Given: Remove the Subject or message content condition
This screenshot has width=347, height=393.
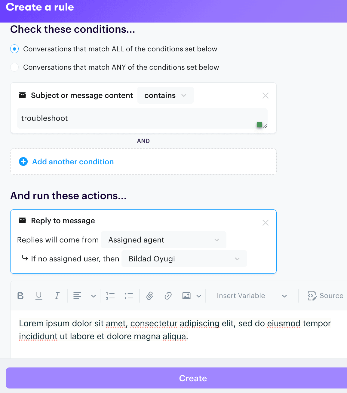Looking at the screenshot, I should click(x=266, y=95).
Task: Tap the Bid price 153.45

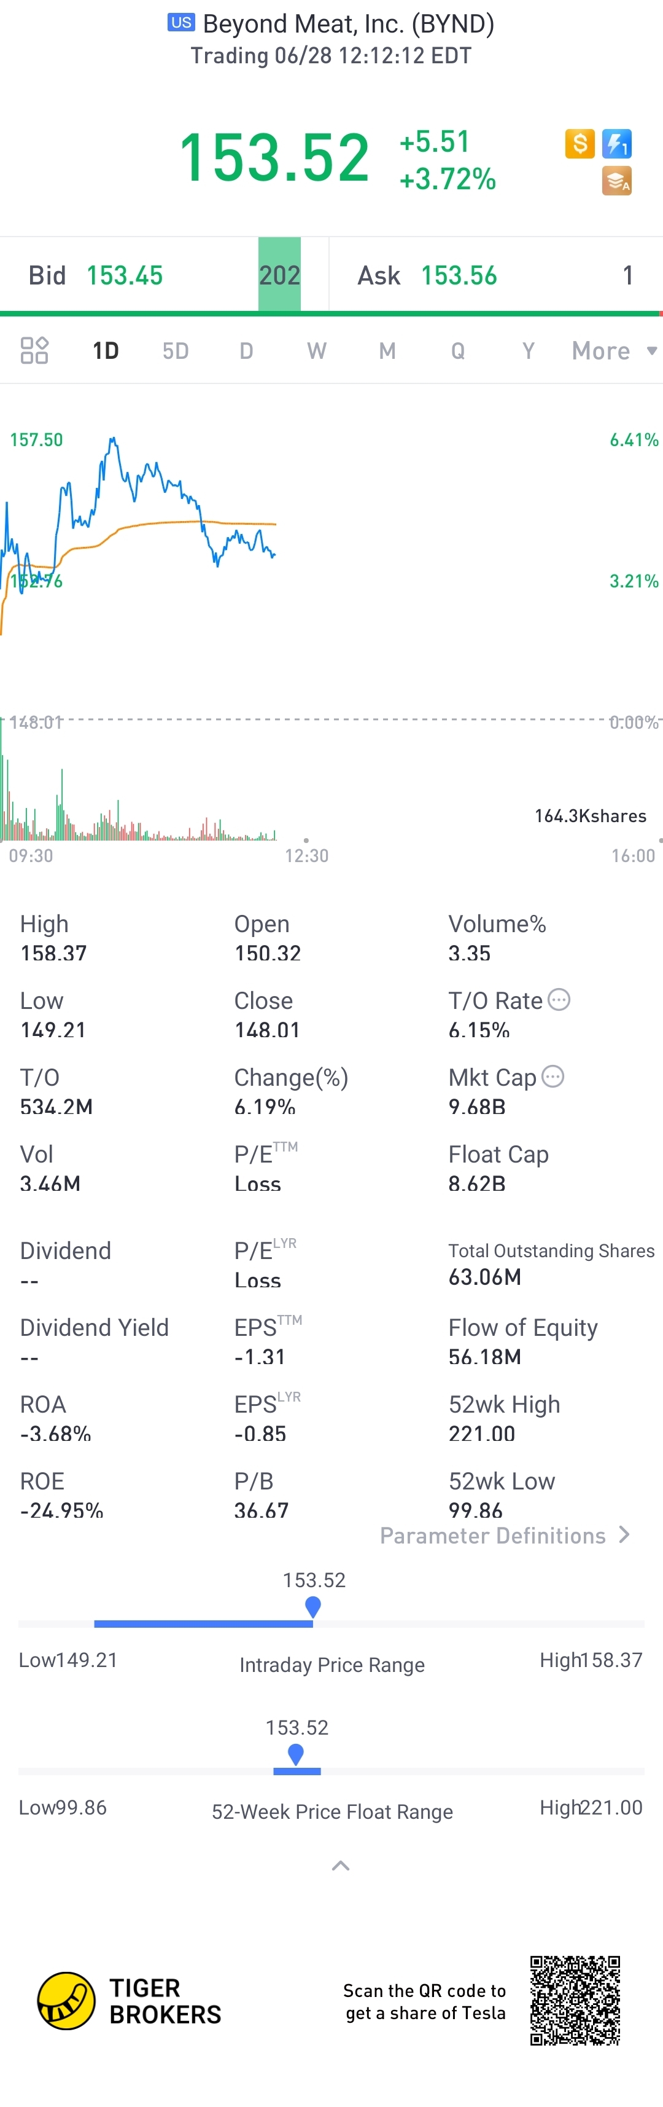Action: 124,276
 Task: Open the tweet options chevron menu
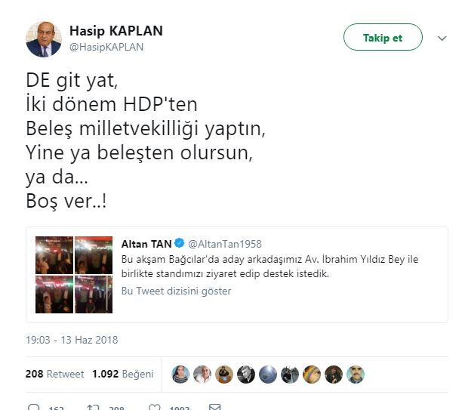point(442,39)
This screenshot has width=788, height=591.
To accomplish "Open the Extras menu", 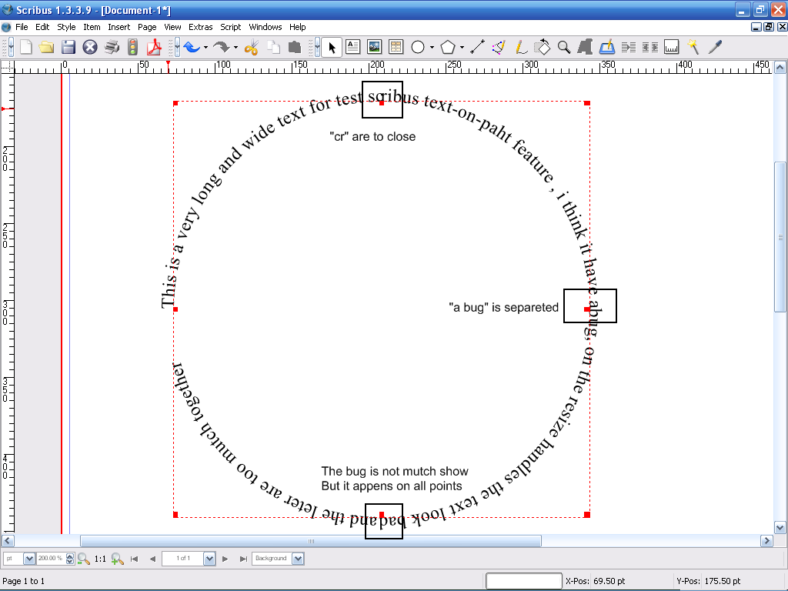I will tap(200, 27).
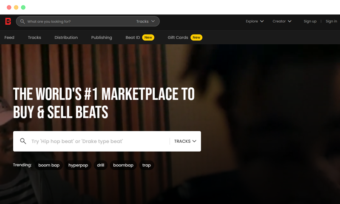The width and height of the screenshot is (340, 204).
Task: Open the Distribution tab
Action: tap(66, 37)
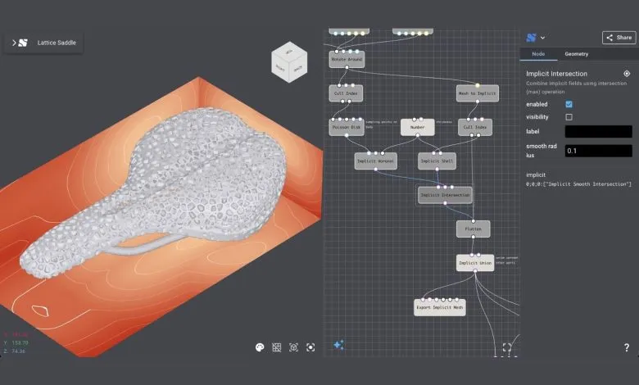Click the fit graph to view icon
This screenshot has height=385, width=639.
[507, 348]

————————

● Exercise aim: Keep to the lines above from the line with "Task: Tap the Bid price 153.45" to the line with "This screenshot has width=788, height=591.", and set down exactly those, inclusive, with nothing else and every picture left out.

● Your solution:
Task: Tap the Bid price 153.45

Action: 124,276
 Task: Open the tweet options chevron menu
point(442,39)
This screenshot has width=788, height=591.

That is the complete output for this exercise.